[Saved data entries]
[Start of section]

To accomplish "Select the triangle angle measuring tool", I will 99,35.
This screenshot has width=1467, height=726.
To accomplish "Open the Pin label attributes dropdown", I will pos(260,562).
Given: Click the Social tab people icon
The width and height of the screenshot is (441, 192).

[End of section]
[Start of section]

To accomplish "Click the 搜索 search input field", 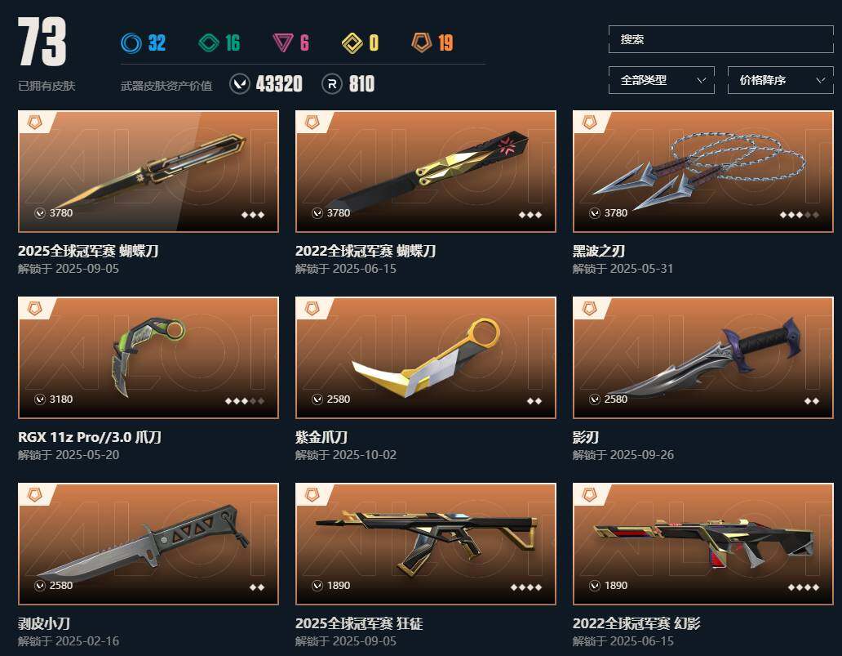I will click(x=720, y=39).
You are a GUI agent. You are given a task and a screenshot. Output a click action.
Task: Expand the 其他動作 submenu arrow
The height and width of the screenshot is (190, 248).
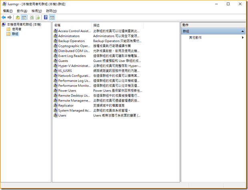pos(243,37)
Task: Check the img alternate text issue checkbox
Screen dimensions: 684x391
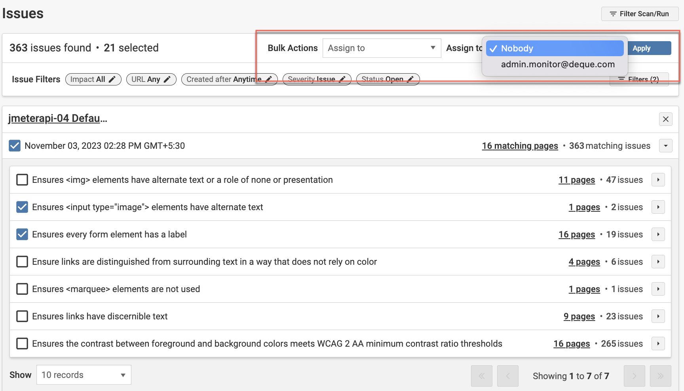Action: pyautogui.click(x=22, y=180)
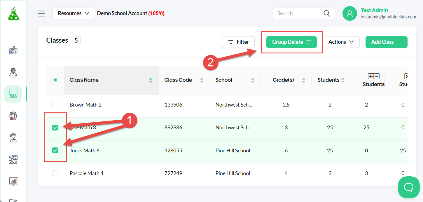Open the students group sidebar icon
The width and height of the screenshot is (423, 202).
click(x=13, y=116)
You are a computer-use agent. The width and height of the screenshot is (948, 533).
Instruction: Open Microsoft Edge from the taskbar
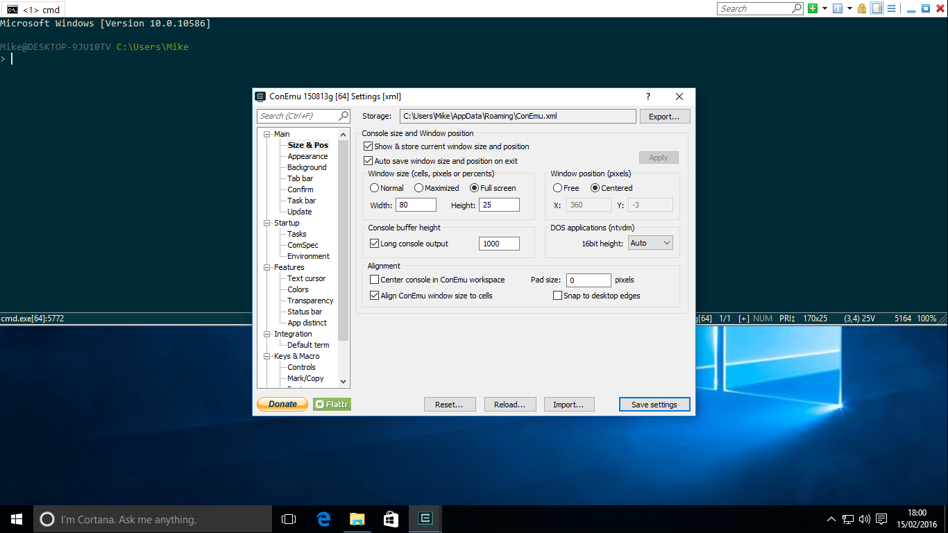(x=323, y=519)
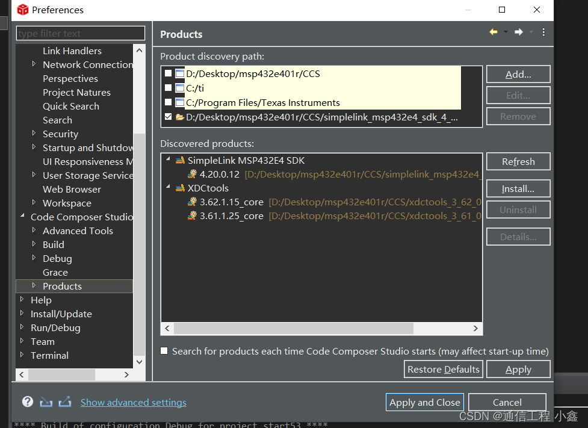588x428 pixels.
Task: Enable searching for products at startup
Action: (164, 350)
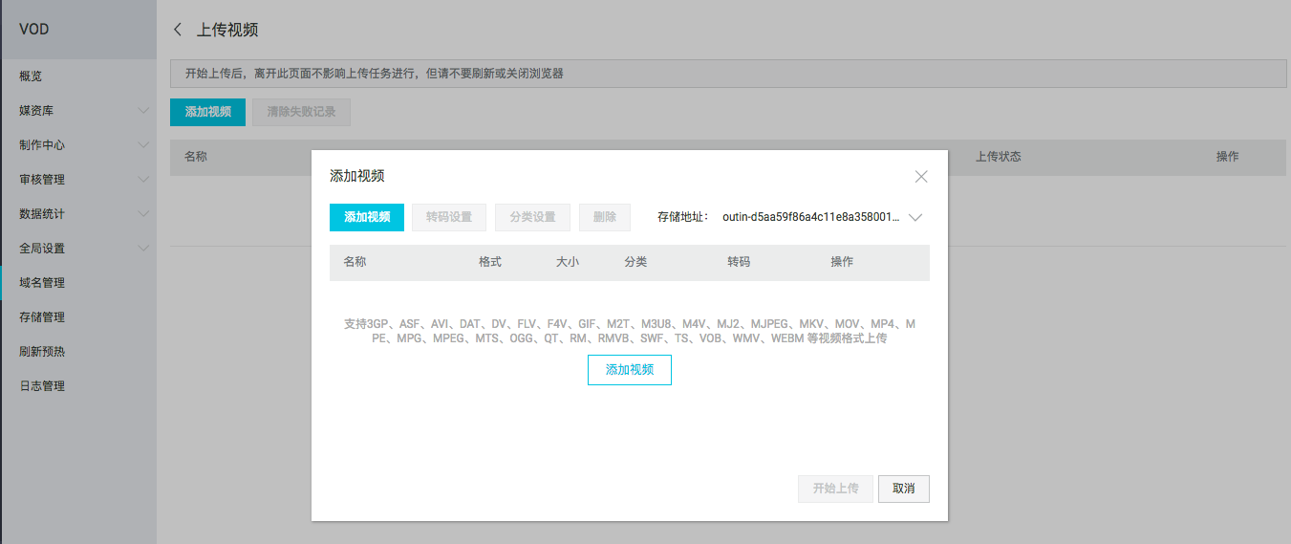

[End of section]

• [EXERCISE DIRECTIONS]
When the word "agent" shows up in a line of the entries, report that line.

• [RESULT]
You are a GUI agent. You are given a task and a screenshot. Output a click action.
You are a computer-use agent. The width and height of the screenshot is (948, 533).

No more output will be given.